CFLP, ASC Host Workshop on Land Mortgage

Rodima Taylor
Tilled land at Great Rift Valley escarpment, East Africa. Photo: Daivi Rodima-Taylor

The Boston University Center for Finance, Law & Policy hosted an April 14, 2016 Financial Inclusion Workshop, “Mortgage Across Cultures:  Land, Finance, & Epistemology,” at the BU African Studies Center (ASC), an affiliated center of the Frederick S. Pardee School of Global Studies. The all-day workshop was co-organized with the ASC and the BU Anthropology Department.

The workshop included presentations by a group of renowned scholars from the United States and Europe, offering interdisciplinary insights into land tenure and rural borrowing issues. The workshop was co-organized by Daivi Rodima-Taylor, senior academic researcher of BUCFLP and research affiliate at the ASC,  and Parker Shipton, a Professor of Anthropology and Research Fellow in African Studies, and was part of the BUCFLP Financial Inclusion initiatives that study the access of the poor and unbanked to a better financial life.

In Africa south of the Sahara, only about a fifth of the population partakes of the formal financial system through banks or comparable institutions. Many more people have access to land, and land access remains in the center of most of their livelihoods. Recent economic and political changes have fueled uncertainties in land access all over the world.  In many cases, rights-based models to land titling or restitution have failed to consider the multiple entitlements to land access that typify those settings.  Land property has become increasingly central to forging new social identities and modes of belonging, as well as inspiring new kinds of competition and conflict.

shipton
Parker Shipton, a Professor of Anthropology and Research Fellow in African Studies, gives a talk at the April 14, 2016 workshop. Photo: Timothy Longman.

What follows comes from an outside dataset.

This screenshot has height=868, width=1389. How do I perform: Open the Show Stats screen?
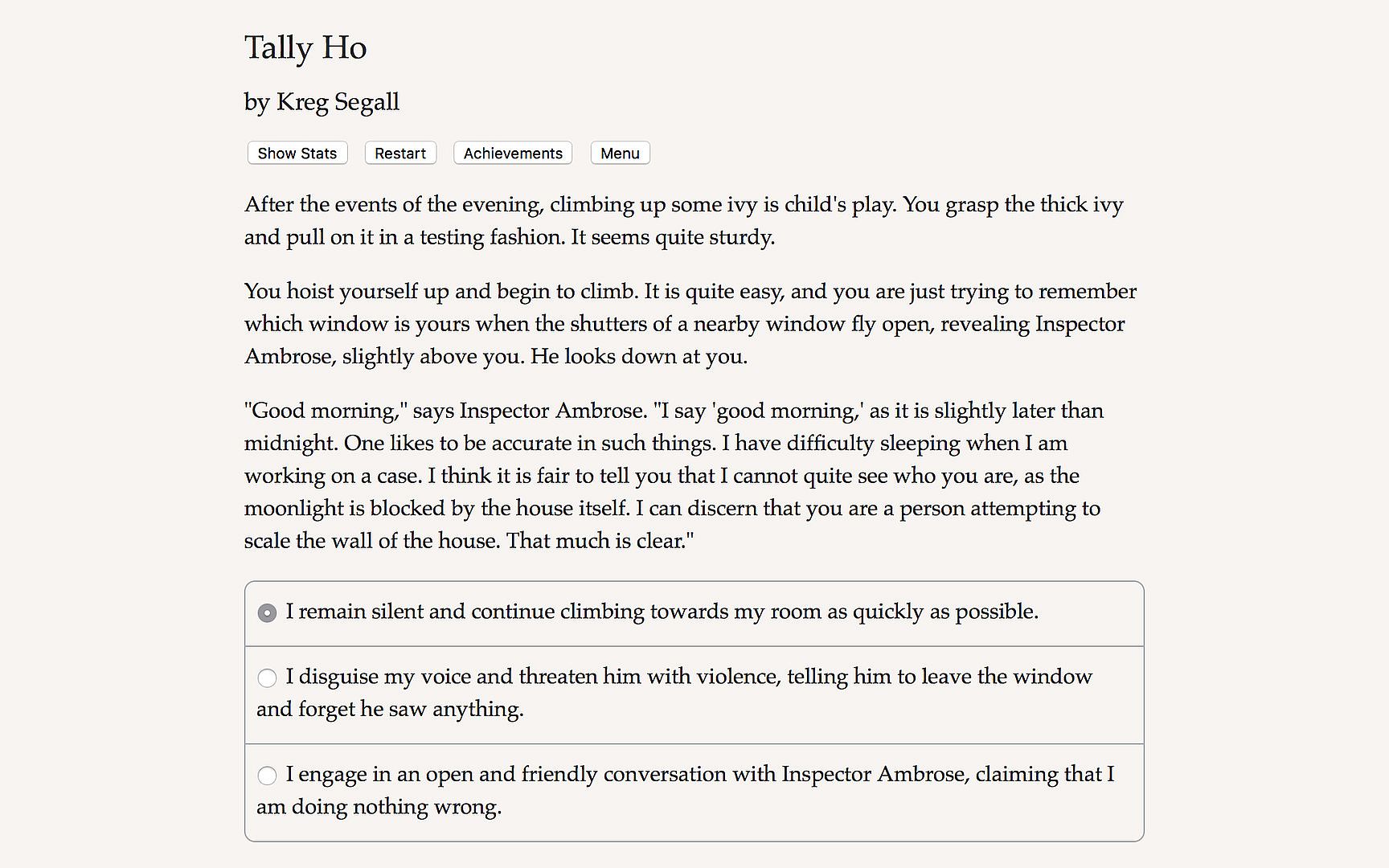coord(297,154)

“Credit tied to land, as it turns into debt, raises complex issues not just of contract over time but also of custom, including kinship, neighborhood, and habituation,” Shipton said. ”Researchers find that ambitious attempts to reform property systems and financial access together have seldom turned out as their designers or other intended participants expected. But comparing the stories has just begun.”

The goal of the workshop was to study these novel potentials and challenges that surround the topic of land mortgage, and to achieve a human-centered view of expanding rural financialization, according to Rodima-Taylor.  The presentations explored the topics of land mortgage from diverse angles,  including the relationships between land mortgage and land inheritance in Ghana, the issues of land taxation in Senegal, protecting the borrower in rural India, ideas of land loans and investments in Northern Uganda, the cultural construction of home as patrimony in Mexico and reinventing land mortgage in post-socialist Romania, Rodima-Taylor said.

Workshop participants highlighted the value of diverse interdisciplinary insights and geographical perspectives that the discussions provided.

Sara Berry, Professor of History at Johns Hopkins University, said the workshop provided researchers from different disciplines the unique opportunity to dialogue for an entire day.

“By bringing together scholars from a variety of disciplines and geohistorical perspectives in spirit of constructive discussion, the workshop was not only a learning occasion in itself, but an open encouragement to further inquiry and debate,” Berry said.

Anand Swamy, Professor of Economics at the Williams College, echoed Berry’s remarks and said the chance for economists and anthropologists to come together during the workshop was refreshing.

“Too much of policy discussion about economic development takes place within academic silos,” Swamy said. “In particular, there is not enough dialogue between economics, with its focus on economic growth, and fields like anthropology, which highlight the ways in which economic transactions are embedded in broader social structures.  This workshop was a welcome exception.”

Lotte Meinert, Professor of Anthropology at Aarhus University, said the workshop provided an opportunity for an extended discussion between scholars and researchers from different disciplines on land access and mortgaging.

“The diversity of the research and perspectives discussed in the workshop, but also its clear focus on the topic of land mortgage, were among its main assets,” Meinert said. “The event enabled a productive conversation between scholars from different disciplines, combining global and historical as well as local perspectives on land access and mortgaging.”

The initiative will continue building on the diversity of interdisciplinary and geographical perspectives and combine the ethnographic as well as broader theoretical insights discussed during the sessions. Several collaborative publications of varying formats are in the works, according to Rodima-Taylor.